[Start of Attachment]

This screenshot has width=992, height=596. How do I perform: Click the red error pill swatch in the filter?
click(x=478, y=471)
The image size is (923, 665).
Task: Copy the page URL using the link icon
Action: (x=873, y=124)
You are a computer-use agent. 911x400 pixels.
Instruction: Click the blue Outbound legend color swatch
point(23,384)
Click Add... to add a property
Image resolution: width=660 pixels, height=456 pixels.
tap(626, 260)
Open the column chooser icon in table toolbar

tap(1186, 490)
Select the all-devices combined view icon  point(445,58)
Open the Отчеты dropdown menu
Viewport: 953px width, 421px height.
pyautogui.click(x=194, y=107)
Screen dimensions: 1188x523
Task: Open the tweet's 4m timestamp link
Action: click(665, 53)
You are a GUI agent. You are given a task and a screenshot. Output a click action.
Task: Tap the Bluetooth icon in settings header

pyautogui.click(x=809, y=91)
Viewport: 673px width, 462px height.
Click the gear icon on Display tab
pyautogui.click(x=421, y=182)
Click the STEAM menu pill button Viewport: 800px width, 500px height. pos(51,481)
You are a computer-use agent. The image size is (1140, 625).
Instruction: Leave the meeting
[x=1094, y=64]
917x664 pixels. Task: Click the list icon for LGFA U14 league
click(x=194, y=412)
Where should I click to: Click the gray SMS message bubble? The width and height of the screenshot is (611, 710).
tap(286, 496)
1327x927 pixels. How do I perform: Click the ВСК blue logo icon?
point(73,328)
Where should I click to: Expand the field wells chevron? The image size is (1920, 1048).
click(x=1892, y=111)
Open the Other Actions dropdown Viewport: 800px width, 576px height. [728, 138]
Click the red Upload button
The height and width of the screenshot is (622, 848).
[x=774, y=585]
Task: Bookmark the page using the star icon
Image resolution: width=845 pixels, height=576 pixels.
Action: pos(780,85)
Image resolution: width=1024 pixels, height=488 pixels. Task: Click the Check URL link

[End of Attachment]

**What needs to be done**
What lines in the material above contain the word "agent"? Copy them out.

**Answer space**
You are a computer-use agent. 911x400 pixels.
You are a GUI agent. You are given a task and a screenshot. Output a click action.
You are a computer-use agent. The image size is (1140, 625).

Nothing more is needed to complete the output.